In 1999, the chain purchased the music-curation startup Hear Music, and in the ensuing years established a record label with big aspirations. “We believe strongly that we can transform the retail record industry,” Starbucks chairman Howard Schultz said in 2004, and evidently others agreed. Paul McCartney ditched EMI to become Starbucks's first signee, saying that the coffee giant seemed more excited about the musical innovation than his record company did.
Other mainstream legends like Ray Charles and Joni Mitchell would soon come aboard, but so would younger, avant garde acts. “Starbucks is the new record store, right?” Sonic Youth’s Thurston Moore told a somewhat-horrified Pitchfork in 2007, and his colleague and then-wife Kim Gordon later said the band worked with the chain because it was “less evil” than their record-company parent Universal. I bought into it - as did millions of others - and bought up a bunch of their compilation CDs.

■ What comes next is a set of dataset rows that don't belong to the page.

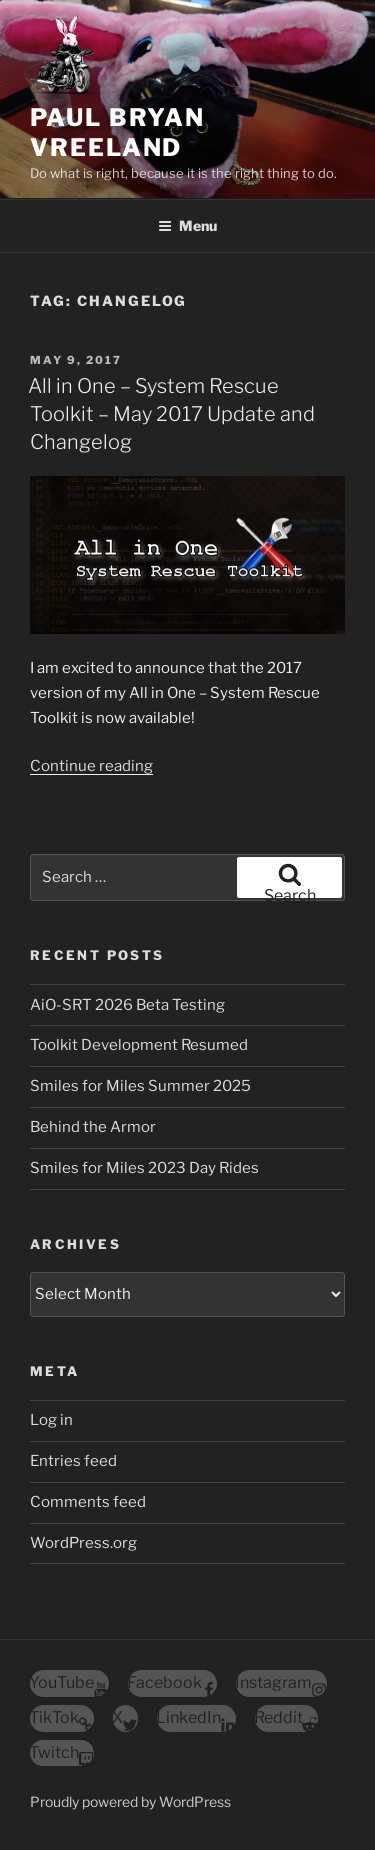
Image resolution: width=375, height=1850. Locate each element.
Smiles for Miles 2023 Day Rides (144, 1168)
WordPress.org (83, 1543)
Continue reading (91, 766)
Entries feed (73, 1461)
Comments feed (88, 1502)
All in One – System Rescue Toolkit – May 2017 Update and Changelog (171, 414)
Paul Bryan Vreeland (117, 132)
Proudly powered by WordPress (130, 1801)
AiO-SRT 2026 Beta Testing (127, 1005)
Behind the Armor (93, 1127)
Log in (51, 1420)
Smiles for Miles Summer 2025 (140, 1086)
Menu (187, 225)
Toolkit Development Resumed (139, 1045)
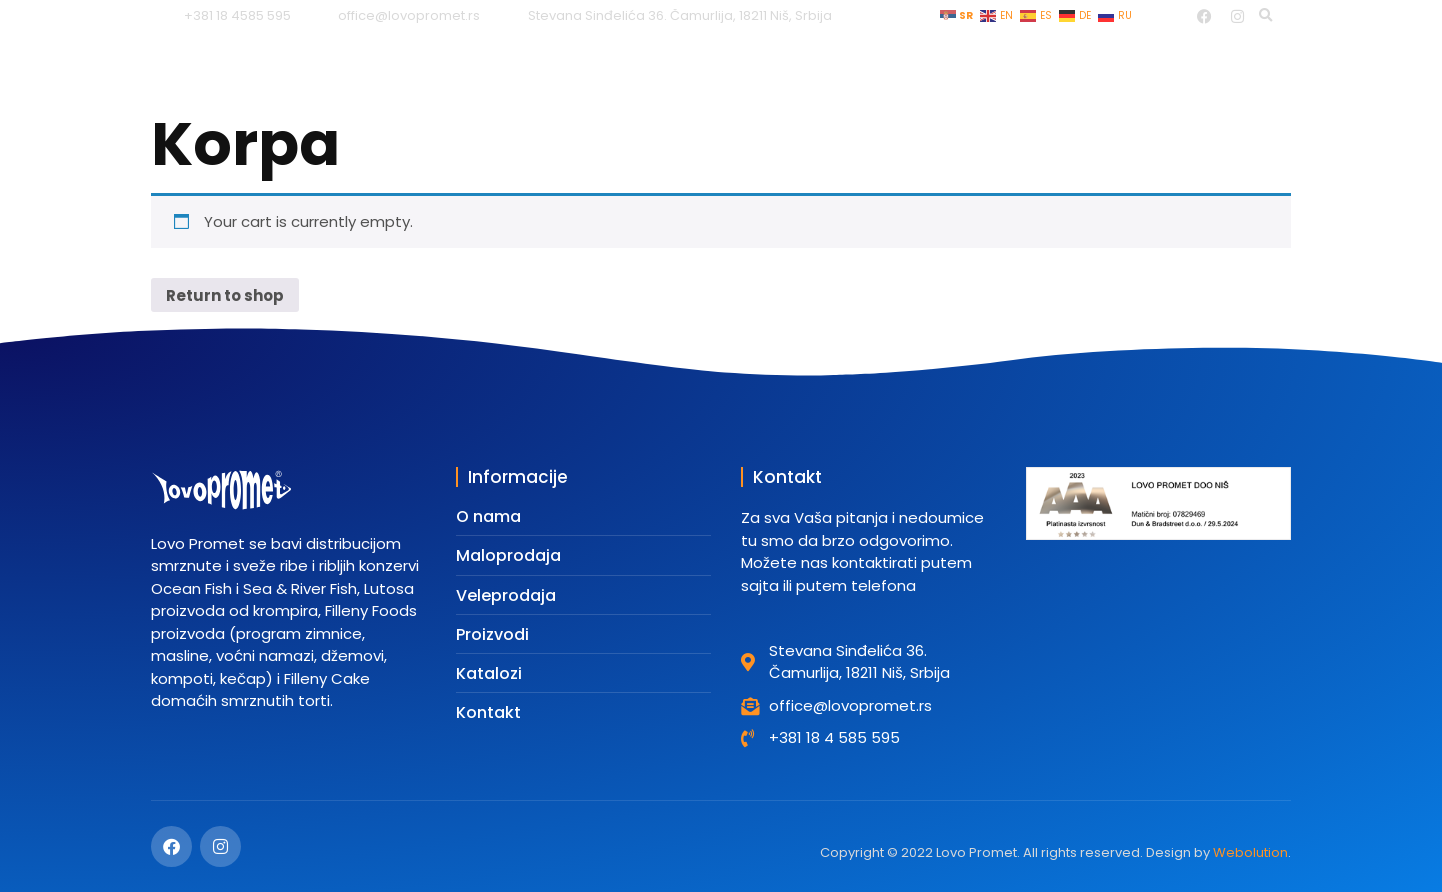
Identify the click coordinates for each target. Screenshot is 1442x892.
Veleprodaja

Today’s featured CD is from their collection - Mile Marker 383: Starbucks Songs From the Open Road. The CD is a collection of some of the best of alt-country. From Lucinda Williams to Old 97’s and Robert Earl Keen. It was so well put together including the information inside the CD cover. There were informative blurbs about each artist - opening up a whole new world of music and talent to those grabbing a latte. And the synopsis written about the style of music came straight from Peter Blackstock the co-editor of No Depression (the alternative country bimonthly publication). It added a bit of street cred to the compilation.
The CD introduced me to artists I had never heard of before, despite having worked as a DJ in college and with a great radio station in the area (WHFS). I had never heard a Josh Rouse song or Kelly Willis (a local favorite - hailing from Annandale, Virginia). It did spend lots of time in my car and I followed the copy from inside the case:
“Windows down, music up. And as you pass another mile marker you feel it. Absolute freedom. That’s when you start to sing.”
So if you can find it, buy it, listen to it and if you want to borrow my CD, let me know.